Dios
nos dio la luz del día, pero también la noche; nos dio el intelecto, pero
también el corazón; no sólo nos dio la capacidad de hablar, sino también el
silencio; nos dio el juicio, pero también la escucha; nos dio la razón, pero
también la fe.
Cuando
todo en la vida es exitoso, cuando todo aparentemente tiene sentido, porque
nuestra mente es capaz de dar sentido a lo que pasa, la pregunta por el sentido
es algo tan obvio que no sale a la superficie. En cambio, cuando sucede el
fracaso, o cuando de repente pasa algo que no esperábamos, que nos duele y
que, además, no podemos evitar, nuestra mente se ve incapaz de darle sentido, sentimos
la situación desgarradora de la persona que no tiene a qué agarrarse. Nuestra mente
calla, aturdida, porque se ve incapaz de dar sentido.
Si
todo va bien, vivimos despreocupados en la superficie, en los sentidos que
otorga nuestra mente a lo que pasa. En cambio, en una situación de sufrimiento
inevitable, preguntamos por su sentido a nuestro entendimiento, pero éste se ve
incapaz de respondernos. Es entonces cuando se nos abren dos posibles caminos:
o nos sumimos en la desesperanza, en la incapacidad de nuestra mente para dar
sentido a lo que pasa, o nos abrimos a la trascendencia. Esta apertura a la
trascendencia consiste en comprender que hay situaciones cuyo sentido no es
otorgado por nuestro entendimiento ni así debe serlo, sino que procede de algo
que nos trasciende. Ese sentido espera ser descubierto, porque está ya ahí. No
somos nosotros los que lo damos, sino los que lo descubrimos.

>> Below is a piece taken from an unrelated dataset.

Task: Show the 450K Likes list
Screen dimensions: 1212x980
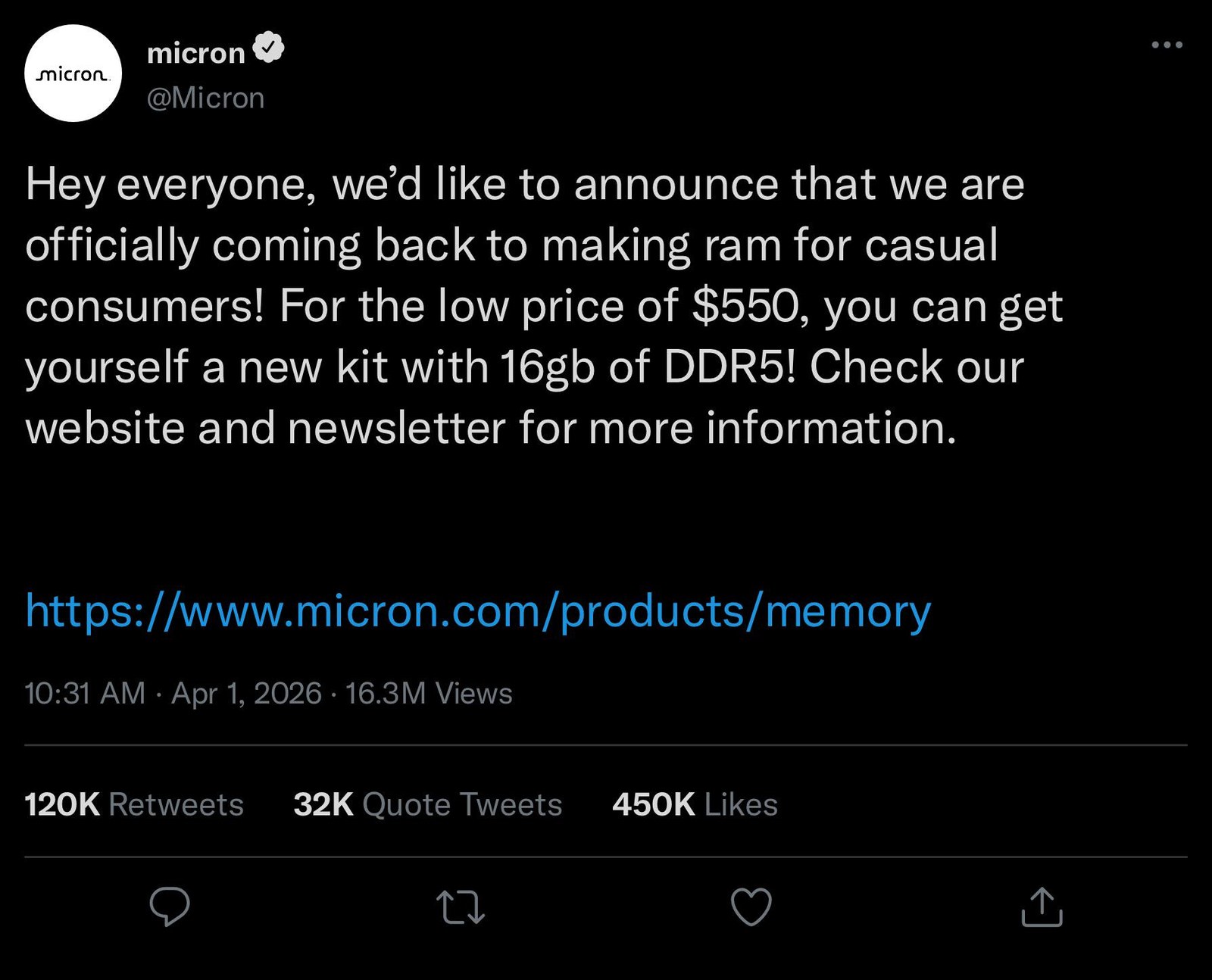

El sentido del sufrimiento
inevitable, que aparentemente no tiene sentido, es el sentido mismo.
Ante una situación así, la mente calla, nuestro pensamiento consiste en
preguntas acerca del sentido, pero no obtenemos respuesta, porque el
entendimiento es incapaz de darla. Este falta de respuesta de la mente posibilita el
silencio, que es apertura a la escucha, pues, ¿cómo escuchar si somos siempre
nosotros los que hablamos? La escucha proviene del corazón, no del intelecto, aunque
éste se vea iluminado por él. Y así la luz se vuelve tinieblas, y las tinieblas
luz, pues, ¿cómo ver las cosas invisibles si no es en la oscuridad? Y es el
corazón el que ilumina al intelecto con la luz de la fe (lumen fidei). Y esta apertura del corazón, ¿qué escucha? Escucha el
sentido, pero no uno que damos nosotros, sino el sentido trascendente, a partir
del cual todo lo demás cobra sentido.
Esto
explica aquella frase que el Papa Francisco dijo al comienzo de su pontificado:
“En ocasiones, en la vida, los anteojos para ver a Jesús son las lágrimas”.